Top 10 Greatest Marriage Plays: #5 and #4
March 25, 2026
Championship teams don’t just rely on talent. They rely on plays. In pressure moments, they don’t scramble to invent something new. They fall back on what they’ve practiced, what they know works, what they’ve committed to over time.
Marriage works the same way.
Over the past couple of weeks, we’ve been building a simple but powerful playbook:
- Play #10 - Choose Your Team
- Play #9 - Pursue Your Player
- Play #8 - Bring Your Brick
- Play #7 - Play with Grace
- Play #6 - Use Your Words
Each of these plays helps a relationship grow stronger, whether by building connection or protecting it when things get tense. But even with all of that in place, most couples eventually find themselves in a different kind of challenge.
Not conflict or crisis, but drift.
🏀 #5 — Escape the Rut
Ruts rarely arrive with a warning.
There’s no moment where a couple sits down and says, “Today feels like a great day to make our relationship predictable, repetitive, and slightly disconnected.”
Instead, ruts form gradually.
The same conversations get repeated. The same routines fill the evenings. The same reactions show up in familiar situations. Over time, patterns get worn into the relationship simply because they’ve been lived out so many times.
In many ways, a rut is just the result of repetition: driving over the same road again and again and again. And at first, it doesn’t feel dangerous. In fact, it often feels comfortable. Predictable rhythms can feel efficient, even safe. Life keeps moving. Responsibilities get handled. Nothing appears to be “wrong.” But over time, something subtle begins to shift.
The energy fades. The curiosity diminishes. The connection begins to flatten.
You’re still married. Still functioning. Still doing life together. But something feels…less alive.
A rut is when a relationship begins running on autopilot. And while autopilot can keep things moving, it rarely takes you somewhere meaningful.

· · · · · · ·

### What is asked
Answer these from the marriage plays post:
1. What is Play #8 called?
2. What kind of challenge do most couples eventually face, rather than conflict or crisis?
3. According to the post, what is a rut?

· · · · · · ·

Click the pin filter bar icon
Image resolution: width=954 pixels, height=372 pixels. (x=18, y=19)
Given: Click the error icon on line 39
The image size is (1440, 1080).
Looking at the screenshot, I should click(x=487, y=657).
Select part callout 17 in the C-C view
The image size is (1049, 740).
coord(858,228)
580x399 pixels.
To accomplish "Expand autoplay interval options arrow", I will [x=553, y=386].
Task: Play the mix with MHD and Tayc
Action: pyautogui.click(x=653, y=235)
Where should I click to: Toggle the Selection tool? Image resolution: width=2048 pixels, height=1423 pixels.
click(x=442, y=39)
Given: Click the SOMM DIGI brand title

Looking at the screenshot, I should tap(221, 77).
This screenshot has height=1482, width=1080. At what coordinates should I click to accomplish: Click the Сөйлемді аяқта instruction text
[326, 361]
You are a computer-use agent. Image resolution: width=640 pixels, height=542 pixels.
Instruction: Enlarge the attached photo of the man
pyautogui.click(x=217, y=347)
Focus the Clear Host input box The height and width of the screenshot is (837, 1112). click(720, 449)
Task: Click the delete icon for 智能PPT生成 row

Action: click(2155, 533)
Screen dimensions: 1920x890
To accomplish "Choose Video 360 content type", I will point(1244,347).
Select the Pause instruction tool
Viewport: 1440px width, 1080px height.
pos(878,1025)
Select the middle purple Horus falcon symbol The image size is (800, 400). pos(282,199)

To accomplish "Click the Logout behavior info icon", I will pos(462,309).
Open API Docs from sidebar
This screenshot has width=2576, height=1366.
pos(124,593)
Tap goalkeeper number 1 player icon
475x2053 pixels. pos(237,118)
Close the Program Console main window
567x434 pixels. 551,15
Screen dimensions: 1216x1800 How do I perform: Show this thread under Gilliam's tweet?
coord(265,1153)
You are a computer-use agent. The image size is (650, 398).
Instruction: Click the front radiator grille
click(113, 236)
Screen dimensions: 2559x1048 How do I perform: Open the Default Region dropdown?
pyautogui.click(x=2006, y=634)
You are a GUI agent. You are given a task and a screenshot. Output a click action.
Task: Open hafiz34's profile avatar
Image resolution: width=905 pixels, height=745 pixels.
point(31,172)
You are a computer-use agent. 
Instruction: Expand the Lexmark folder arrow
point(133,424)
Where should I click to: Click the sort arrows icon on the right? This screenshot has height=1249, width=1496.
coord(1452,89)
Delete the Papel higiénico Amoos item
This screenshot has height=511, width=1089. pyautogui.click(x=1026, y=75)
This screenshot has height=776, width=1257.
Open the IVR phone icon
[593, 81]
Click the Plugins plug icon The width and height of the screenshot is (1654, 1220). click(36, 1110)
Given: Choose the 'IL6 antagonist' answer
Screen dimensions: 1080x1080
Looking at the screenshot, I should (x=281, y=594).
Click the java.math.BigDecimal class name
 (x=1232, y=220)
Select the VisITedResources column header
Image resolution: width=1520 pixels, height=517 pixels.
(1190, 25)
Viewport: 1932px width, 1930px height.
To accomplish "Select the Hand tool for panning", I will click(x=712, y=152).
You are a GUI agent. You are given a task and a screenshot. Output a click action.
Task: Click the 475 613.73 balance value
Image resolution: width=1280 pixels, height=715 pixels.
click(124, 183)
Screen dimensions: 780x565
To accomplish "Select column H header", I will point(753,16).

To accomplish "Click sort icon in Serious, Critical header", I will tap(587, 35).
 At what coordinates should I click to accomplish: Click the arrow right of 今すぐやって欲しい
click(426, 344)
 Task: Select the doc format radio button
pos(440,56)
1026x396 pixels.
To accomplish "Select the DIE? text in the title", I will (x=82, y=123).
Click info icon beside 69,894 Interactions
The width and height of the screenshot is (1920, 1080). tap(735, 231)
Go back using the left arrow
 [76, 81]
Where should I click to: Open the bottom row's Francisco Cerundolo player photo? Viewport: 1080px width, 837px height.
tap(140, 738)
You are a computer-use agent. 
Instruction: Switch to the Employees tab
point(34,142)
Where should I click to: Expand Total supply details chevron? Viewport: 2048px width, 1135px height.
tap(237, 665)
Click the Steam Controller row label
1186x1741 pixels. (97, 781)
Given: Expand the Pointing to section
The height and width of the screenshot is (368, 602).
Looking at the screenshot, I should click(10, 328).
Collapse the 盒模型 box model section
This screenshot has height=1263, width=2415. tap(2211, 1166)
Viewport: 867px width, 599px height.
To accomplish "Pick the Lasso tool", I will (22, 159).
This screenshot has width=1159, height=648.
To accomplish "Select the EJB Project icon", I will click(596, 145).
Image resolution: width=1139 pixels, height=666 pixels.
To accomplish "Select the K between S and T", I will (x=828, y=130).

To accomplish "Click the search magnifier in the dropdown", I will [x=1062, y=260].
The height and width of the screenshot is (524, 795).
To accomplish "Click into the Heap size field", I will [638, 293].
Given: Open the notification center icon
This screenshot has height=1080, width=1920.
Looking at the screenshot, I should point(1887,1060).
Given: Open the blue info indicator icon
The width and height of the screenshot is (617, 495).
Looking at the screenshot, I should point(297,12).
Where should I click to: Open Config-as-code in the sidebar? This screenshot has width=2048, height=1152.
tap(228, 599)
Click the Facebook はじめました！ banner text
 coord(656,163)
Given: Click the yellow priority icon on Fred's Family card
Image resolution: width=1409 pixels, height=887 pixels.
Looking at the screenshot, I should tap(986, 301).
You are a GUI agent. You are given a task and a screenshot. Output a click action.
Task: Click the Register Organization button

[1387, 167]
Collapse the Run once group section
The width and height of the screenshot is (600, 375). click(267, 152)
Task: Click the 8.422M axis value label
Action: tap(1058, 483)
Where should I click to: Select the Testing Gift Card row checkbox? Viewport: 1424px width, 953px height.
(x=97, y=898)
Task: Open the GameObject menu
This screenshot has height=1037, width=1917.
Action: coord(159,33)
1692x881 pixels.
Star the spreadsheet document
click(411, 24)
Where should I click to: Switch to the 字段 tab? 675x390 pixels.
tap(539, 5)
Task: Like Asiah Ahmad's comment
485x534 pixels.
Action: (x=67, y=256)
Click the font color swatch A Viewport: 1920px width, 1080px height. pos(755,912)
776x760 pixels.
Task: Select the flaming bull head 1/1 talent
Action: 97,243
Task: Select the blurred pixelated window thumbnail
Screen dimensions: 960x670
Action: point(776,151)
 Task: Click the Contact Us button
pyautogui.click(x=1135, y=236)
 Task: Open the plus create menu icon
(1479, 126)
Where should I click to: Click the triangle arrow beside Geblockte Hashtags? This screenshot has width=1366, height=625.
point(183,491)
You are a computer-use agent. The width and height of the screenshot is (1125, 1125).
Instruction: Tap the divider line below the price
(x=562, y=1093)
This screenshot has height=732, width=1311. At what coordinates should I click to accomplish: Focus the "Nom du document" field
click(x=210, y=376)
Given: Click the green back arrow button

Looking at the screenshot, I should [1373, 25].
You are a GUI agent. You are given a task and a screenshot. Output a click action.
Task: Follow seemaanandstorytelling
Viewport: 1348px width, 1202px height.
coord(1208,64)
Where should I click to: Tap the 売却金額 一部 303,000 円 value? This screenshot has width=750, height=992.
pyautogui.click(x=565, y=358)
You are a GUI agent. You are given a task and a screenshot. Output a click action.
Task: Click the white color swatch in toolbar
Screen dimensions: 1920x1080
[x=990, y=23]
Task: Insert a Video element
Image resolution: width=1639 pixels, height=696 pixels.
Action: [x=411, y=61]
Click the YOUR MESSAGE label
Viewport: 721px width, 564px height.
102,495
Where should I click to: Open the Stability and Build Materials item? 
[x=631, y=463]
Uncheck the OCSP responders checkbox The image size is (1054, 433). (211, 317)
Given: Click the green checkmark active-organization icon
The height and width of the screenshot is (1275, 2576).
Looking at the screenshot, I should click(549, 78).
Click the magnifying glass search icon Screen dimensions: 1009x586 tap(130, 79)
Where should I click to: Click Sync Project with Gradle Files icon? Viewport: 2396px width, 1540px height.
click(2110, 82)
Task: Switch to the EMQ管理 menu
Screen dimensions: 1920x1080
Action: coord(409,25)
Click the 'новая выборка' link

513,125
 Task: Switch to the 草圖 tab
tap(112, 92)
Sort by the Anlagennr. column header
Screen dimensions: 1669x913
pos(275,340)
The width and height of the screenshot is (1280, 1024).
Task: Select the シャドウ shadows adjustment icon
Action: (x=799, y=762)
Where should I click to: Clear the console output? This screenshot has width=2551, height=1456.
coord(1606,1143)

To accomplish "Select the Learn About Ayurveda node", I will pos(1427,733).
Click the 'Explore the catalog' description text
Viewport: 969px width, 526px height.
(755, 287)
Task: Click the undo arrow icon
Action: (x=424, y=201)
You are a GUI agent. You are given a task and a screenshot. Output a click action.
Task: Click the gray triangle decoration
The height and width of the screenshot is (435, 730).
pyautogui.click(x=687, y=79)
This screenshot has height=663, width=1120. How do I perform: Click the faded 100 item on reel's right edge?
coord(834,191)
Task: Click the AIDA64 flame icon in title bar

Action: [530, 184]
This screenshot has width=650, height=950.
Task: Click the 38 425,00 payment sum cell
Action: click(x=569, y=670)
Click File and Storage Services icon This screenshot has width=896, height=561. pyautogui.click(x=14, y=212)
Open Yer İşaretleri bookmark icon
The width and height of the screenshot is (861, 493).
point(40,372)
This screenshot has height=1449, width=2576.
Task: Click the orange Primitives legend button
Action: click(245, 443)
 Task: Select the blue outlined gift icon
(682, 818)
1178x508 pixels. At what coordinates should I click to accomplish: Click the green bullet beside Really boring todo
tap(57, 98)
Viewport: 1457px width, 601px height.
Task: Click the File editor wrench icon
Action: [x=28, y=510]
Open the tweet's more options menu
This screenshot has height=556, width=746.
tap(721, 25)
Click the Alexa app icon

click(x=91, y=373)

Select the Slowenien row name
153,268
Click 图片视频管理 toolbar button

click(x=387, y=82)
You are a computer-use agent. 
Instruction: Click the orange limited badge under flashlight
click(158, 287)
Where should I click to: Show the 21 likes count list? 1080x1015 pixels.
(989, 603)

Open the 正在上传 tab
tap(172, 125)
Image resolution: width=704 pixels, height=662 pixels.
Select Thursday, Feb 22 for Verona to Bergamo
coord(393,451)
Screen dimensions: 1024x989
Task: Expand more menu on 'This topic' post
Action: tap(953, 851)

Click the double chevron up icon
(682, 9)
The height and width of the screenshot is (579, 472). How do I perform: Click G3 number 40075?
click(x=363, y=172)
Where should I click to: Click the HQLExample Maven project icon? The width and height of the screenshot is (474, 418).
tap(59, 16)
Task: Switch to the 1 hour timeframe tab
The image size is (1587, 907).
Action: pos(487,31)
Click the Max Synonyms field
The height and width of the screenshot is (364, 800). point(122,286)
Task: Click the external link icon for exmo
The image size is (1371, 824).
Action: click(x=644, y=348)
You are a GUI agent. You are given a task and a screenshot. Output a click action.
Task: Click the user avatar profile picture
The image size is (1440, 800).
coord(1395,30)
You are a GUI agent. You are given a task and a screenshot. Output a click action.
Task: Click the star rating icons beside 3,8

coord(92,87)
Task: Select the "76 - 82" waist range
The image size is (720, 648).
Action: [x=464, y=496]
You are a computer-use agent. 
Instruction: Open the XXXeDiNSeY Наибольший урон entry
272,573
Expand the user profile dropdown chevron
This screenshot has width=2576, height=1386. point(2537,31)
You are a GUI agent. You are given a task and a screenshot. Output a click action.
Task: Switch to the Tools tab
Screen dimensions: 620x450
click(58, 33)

· · · · · · ·

### Finished exercise
1. Bring Your Brick
2. Drift
3. A rut is when a relationship begins running on autopilot.